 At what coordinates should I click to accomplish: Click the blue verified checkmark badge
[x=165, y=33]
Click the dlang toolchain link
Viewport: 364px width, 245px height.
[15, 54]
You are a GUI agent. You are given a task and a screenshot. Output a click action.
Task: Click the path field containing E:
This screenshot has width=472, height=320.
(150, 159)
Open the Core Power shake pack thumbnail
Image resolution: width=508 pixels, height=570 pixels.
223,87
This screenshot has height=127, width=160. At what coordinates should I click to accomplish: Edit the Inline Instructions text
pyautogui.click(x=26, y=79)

* * *

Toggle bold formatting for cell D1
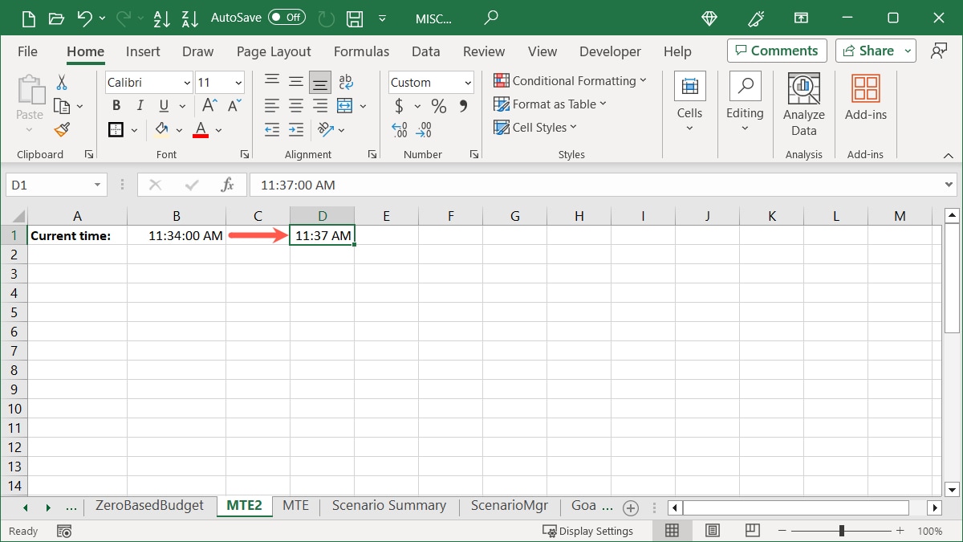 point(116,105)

- WHAT YOU SHOULD DO: Here the job is to set down exactly the lines of the material above that fall between the one with "At what coordinates should I click to accomplish: Click" and the one with "Task: Click the", inclusive, and nothing beyond them.

- WRITTEN SOLUTION:
 At what coordinates should I click to accomplish: Click the blue verified checkmark badge
[x=165, y=33]
Click the dlang toolchain link
Viewport: 364px width, 245px height.
[15, 54]
You are a GUI agent. You are given a task and a screenshot. Output a click action.
Task: Click the path field containing E:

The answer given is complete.